YOUR OBJECTIVE: Could you return, exactly as written, only the lines from the one holding "This screenshot has height=201, width=268." through the final line of the records below?

Collected data entries
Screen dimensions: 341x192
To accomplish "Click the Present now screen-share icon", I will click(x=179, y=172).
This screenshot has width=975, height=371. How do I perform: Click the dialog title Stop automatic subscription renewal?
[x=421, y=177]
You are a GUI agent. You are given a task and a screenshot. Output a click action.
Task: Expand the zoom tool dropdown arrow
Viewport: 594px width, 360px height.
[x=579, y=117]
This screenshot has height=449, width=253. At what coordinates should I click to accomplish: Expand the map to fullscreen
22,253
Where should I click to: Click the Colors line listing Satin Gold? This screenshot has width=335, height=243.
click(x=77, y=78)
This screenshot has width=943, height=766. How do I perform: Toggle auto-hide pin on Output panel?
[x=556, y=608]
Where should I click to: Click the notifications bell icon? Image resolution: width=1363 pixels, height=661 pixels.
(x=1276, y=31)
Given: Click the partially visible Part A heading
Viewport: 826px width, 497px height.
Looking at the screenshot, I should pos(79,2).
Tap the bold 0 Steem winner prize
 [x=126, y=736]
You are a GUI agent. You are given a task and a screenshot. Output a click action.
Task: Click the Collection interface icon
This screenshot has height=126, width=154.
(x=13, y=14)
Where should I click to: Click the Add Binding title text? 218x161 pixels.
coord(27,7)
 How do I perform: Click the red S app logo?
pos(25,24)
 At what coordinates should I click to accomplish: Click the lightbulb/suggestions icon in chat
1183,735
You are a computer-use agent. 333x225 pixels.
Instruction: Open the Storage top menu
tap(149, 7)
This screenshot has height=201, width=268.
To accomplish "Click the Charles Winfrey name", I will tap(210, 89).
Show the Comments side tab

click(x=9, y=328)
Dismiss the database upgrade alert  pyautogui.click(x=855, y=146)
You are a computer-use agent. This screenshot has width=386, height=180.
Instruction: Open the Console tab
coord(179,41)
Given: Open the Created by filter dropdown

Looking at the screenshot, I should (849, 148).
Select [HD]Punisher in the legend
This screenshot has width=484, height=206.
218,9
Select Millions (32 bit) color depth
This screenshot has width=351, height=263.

RESPONSE TO THIS EXERCISE:
This screenshot has height=201, width=268.
To accomplish "Click the Charles Winfrey name", I will tap(210, 89).
Show the Comments side tab

click(x=9, y=328)
Dismiss the database upgrade alert  pyautogui.click(x=855, y=146)
You are a computer-use agent. This screenshot has width=386, height=180.
Instruction: Open the Console tab
coord(179,41)
Given: Open the Created by filter dropdown

Looking at the screenshot, I should (849, 148).
Select [HD]Punisher in the legend
This screenshot has width=484, height=206.
218,9
Select Millions (32 bit) color depth
This screenshot has width=351, height=263.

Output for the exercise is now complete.